» WORK TO COMPLETE
None of the pictures should appear; the lines from the line containing "1568x436 pixels. At" through the last line of the listing must be repeated exactly.

Start of SUPPLIED INFORMATION

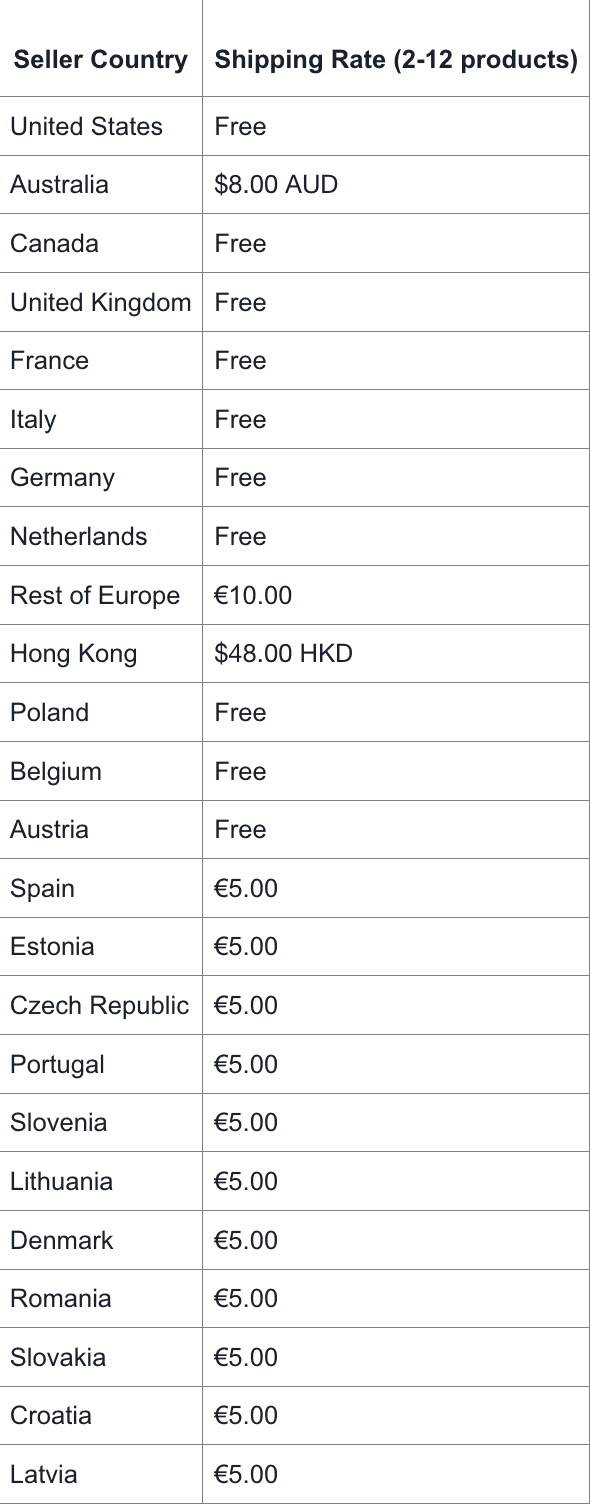
Task: Select the United Kingdom cell
Action: pos(100,303)
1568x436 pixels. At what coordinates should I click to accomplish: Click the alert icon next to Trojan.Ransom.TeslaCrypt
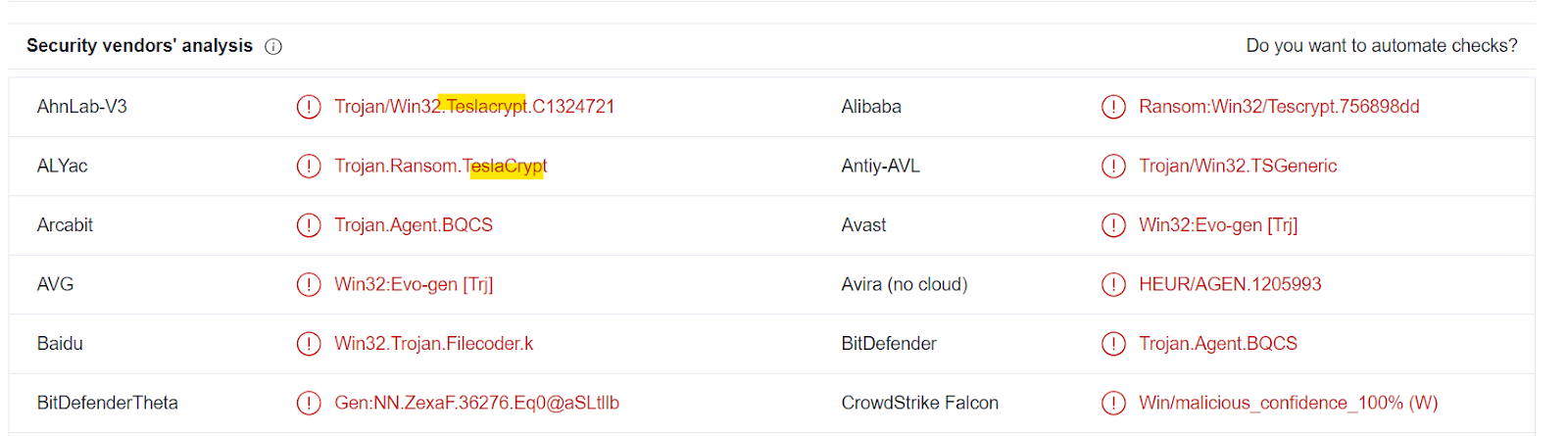309,167
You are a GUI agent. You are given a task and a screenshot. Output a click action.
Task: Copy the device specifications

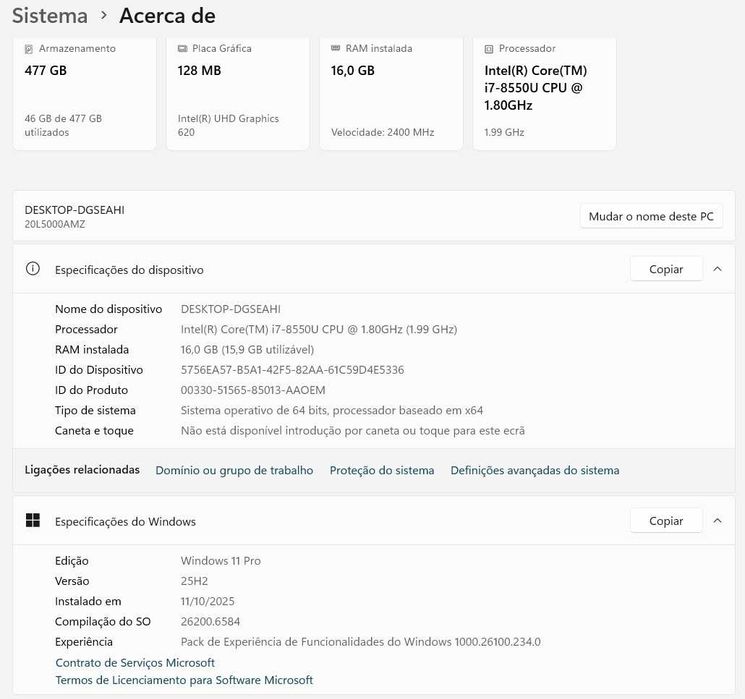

End of SUPPLIED INFORMATION

» ANSWER BOX
1568x436 pixels. At what coordinates should I click to accomplish: Click the alert icon next to Trojan.Ransom.TeslaCrypt
309,167
You are a GUI agent. You are given a task and a screenshot. Output a click action.
Task: Copy the device specifications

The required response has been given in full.